- Data for this exercise -
------

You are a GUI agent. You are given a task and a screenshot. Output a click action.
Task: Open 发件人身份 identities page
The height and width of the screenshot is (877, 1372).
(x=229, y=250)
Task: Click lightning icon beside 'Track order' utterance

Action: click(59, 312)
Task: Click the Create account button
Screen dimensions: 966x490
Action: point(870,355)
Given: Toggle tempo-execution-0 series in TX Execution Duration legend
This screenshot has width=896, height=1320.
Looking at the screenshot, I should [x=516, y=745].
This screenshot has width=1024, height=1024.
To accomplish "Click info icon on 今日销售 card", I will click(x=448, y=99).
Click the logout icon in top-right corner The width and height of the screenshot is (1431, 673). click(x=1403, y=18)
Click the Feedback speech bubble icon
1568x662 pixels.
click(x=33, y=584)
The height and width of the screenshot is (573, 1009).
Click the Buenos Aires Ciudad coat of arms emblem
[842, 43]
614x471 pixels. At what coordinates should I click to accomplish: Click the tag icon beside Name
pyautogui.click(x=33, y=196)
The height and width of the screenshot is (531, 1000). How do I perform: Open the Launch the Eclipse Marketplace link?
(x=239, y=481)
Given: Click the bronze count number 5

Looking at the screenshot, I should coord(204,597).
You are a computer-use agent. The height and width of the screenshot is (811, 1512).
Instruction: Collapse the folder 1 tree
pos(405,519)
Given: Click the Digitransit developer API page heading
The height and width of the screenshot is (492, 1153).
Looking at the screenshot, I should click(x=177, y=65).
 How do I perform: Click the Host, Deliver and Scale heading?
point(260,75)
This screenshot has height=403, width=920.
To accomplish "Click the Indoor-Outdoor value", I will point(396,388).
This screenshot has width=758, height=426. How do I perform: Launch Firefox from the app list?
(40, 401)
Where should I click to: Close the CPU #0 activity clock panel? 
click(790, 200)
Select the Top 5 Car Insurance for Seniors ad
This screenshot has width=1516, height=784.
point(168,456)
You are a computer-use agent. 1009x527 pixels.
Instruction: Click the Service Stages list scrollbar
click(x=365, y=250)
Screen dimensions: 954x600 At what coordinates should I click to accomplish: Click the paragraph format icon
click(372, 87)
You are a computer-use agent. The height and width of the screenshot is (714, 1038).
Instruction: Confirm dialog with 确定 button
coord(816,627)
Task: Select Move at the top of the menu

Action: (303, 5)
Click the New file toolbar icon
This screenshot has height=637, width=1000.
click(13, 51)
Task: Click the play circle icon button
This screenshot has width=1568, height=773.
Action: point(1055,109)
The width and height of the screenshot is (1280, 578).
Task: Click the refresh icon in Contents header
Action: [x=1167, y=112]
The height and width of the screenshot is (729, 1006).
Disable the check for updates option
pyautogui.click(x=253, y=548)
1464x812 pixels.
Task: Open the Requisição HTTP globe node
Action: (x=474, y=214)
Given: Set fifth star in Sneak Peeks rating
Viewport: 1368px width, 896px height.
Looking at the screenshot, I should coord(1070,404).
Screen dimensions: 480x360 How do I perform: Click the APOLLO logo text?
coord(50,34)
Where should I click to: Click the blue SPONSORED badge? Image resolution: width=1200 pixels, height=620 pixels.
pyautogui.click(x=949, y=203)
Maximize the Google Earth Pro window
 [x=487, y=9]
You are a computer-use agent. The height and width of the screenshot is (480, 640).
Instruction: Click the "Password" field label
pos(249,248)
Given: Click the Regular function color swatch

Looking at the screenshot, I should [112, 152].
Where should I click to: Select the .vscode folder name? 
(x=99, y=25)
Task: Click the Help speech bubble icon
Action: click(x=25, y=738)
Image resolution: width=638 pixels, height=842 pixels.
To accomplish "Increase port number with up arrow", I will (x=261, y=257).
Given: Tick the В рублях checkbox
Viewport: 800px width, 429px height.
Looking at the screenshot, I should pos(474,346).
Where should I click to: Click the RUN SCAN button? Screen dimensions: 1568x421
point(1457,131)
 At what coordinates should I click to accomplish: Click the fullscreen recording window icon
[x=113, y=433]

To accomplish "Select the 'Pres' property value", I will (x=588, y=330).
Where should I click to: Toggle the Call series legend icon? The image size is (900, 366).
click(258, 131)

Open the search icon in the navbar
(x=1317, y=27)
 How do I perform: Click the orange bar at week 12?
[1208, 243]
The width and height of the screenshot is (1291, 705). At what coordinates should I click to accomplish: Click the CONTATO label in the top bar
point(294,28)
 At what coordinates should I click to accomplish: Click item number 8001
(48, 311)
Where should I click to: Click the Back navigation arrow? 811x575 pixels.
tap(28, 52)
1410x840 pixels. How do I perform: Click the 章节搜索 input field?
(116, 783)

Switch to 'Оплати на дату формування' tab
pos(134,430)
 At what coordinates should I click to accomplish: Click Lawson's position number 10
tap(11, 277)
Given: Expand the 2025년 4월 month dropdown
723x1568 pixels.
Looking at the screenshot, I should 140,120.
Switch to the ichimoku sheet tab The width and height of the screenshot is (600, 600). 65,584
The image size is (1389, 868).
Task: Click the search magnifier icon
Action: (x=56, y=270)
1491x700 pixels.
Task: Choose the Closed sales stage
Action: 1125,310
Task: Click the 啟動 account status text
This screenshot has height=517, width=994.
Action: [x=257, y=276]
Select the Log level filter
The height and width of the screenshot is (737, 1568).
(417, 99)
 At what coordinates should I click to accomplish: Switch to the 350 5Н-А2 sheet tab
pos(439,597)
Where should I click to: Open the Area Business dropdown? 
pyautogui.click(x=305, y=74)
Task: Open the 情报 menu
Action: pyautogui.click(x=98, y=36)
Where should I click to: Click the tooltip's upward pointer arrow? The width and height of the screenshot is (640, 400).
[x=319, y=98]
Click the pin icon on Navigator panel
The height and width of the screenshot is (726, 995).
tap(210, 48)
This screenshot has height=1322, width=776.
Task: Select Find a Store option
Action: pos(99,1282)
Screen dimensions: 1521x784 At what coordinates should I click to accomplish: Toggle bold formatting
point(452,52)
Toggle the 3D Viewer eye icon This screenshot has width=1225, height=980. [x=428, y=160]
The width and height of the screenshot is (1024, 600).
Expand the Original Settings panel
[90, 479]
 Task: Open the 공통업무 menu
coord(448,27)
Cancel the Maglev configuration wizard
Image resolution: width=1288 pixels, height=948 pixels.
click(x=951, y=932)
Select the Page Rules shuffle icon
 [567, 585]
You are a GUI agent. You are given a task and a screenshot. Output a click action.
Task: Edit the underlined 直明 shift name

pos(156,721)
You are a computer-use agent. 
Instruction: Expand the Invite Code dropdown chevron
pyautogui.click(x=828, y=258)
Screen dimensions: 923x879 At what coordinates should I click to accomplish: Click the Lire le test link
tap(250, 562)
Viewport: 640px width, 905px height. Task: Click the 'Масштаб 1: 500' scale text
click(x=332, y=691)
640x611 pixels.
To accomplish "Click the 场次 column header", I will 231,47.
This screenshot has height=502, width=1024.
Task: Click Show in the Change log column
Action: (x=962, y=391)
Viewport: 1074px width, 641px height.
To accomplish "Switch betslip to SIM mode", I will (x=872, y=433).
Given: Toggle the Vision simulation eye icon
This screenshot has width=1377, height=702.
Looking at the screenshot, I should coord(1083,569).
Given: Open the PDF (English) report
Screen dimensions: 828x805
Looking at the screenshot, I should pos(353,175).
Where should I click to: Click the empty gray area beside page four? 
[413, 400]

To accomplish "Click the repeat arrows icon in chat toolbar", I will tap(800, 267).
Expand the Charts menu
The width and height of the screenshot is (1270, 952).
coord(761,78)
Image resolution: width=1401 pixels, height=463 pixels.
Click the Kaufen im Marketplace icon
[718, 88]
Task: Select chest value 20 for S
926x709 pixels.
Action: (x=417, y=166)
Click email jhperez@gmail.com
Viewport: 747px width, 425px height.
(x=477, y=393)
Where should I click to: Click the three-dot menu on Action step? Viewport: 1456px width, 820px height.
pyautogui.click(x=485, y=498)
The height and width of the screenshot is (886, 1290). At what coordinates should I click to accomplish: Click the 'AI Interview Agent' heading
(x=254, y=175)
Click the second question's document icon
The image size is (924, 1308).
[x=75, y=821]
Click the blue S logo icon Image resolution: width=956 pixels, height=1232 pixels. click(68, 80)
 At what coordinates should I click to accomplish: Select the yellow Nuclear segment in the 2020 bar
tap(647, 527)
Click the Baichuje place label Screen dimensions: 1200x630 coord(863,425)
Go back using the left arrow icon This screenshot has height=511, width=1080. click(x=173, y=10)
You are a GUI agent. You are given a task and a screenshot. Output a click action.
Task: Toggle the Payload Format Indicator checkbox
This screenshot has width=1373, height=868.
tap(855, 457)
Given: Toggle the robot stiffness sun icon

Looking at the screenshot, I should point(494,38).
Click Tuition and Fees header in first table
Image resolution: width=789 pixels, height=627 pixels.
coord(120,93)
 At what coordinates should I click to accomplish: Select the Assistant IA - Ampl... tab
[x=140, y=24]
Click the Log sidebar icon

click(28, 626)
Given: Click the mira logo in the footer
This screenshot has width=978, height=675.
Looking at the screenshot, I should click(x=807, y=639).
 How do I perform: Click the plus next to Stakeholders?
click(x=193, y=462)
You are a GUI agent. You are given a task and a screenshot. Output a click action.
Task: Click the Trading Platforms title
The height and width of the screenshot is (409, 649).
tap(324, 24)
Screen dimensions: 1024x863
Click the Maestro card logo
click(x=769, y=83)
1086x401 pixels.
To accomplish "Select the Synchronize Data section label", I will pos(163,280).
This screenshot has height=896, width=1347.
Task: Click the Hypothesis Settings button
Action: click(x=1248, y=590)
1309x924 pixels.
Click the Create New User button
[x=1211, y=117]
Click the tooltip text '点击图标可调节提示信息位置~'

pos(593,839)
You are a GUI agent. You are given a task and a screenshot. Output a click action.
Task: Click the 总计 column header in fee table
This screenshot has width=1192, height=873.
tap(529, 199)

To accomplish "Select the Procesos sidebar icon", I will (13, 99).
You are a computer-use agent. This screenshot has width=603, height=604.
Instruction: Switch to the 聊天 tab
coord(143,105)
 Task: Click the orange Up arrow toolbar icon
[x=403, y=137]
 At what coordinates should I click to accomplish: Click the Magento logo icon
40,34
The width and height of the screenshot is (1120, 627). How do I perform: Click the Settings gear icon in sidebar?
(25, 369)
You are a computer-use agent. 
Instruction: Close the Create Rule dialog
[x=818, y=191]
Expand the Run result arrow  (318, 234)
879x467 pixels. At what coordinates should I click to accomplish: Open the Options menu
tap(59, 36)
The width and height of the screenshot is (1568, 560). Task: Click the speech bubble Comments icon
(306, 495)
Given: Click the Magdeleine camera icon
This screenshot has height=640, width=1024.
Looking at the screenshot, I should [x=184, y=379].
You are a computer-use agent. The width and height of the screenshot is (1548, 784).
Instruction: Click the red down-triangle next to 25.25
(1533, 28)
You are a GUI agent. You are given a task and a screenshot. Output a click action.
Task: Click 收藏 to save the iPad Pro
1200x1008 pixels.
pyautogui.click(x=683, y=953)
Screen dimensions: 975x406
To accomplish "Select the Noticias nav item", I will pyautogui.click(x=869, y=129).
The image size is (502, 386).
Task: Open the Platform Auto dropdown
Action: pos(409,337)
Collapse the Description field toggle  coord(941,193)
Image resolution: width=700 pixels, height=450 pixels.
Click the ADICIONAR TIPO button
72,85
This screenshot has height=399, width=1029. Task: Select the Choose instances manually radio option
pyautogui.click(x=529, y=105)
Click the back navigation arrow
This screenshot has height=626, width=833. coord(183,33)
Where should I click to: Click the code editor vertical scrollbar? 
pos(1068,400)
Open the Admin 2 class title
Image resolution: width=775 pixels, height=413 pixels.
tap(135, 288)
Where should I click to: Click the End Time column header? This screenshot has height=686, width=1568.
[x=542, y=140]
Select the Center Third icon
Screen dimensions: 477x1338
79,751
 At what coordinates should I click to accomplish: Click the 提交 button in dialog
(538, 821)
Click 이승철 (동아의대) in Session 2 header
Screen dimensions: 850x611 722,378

------

The answer must consist of every line from the entries above that contains "account".

- Your solution -
Task: Click the Create account button
Task: Click the 啟動 account status text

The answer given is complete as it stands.